Rebecca, 47

Most of our conversations were conducted between the Mexican busboy. Hector couldn't speak English, so he would talk to the busboy in Portuguese, and the busboy would speak to me in English. And then we arranged to go on a date.

Published February 23, 2009 11:57AM (EST)

I was, I suppose -- I don't remember -- 36, 37 maybe. About 10 years ago. I was working in a little English restaurant. I worked 18 shifts per week, so I spent most of my time there. And it was mostly South American guys in the kitchen, American customers, businessmen, mainly, and English waitresses like me.

The man I was with at the time wanted children. He was an Italian count. I knew I wanted children. But it really stressed me to think of having them with him because he was always like, lying in a hammock, having a cigarette. He was very charming, but he was, you know -- I had three jobs, and he had no jobs. And I always thought to myself, if I have a child with him, he's going to be the child.
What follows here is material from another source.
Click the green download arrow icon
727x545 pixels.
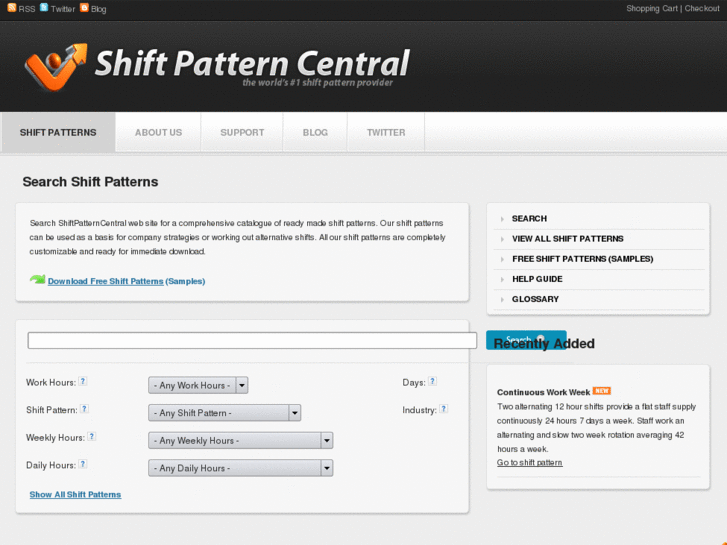[37, 280]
And then we had this new busboy. I remember seeing him one day when he was leaving. I was talking to my friend Carol, and I said, "Cool! Who's that?" and she said, "It's the new busboy." He was Brazilian. He didn't speak a word of English. He was picked up at the airport by another Brazilian guy, and the next day, he started working in our restaurant. He didn't know anything. He had a family in Brazil. Kind of left his wife, really. They kind of split up. He had gone straight from her to working here and sending money back -- that was the aim.

And we worked together for a long time. He had a really nice aura. Full of kindness, and he was hard-working. I suppose I really fancied him. The first time I saw him, I said to Carol, "I want to have his children." [Laughs.] But I meant it. I had this feeling, "That's the man I'm going to have children with." I wanted to have children with someone I fancied and really liked, and I was in a relationship with someone that I didn't really have a sexual sort of connection with.

He was two years younger than me. We would talk. He would ask me, "Can I have Coke, please?" and I'd say, "Who do you think you are that you can ask for drinks? Get back to work, you dog." [Laughs.] He'd go really red. And I'd say, "I'm kidding. I'm joking."

Most of our conversations were conducted between the Mexican busboy. Hector couldn't speak English, so he would talk to the busboy in Portuguese, which is somewhat similar to Spanish, and the busboy would speak to me in English. Or he'd write me little notes in broken English. And then we arranged to go on a date. We met at the Telephone Bar in the East Village. He was all dressed up for it. He brought flowers.

I remember saying to him, "Do you want some wine?" And he didn't understand that. I was like "Vino! Vino!" He had this little dictionary, and he took it out and I remember thinking, "How can he not understand 'vino'? My God! He's good-looking, but he's an idiot!" And then we had sex and everything, and -- I really did like him a lot!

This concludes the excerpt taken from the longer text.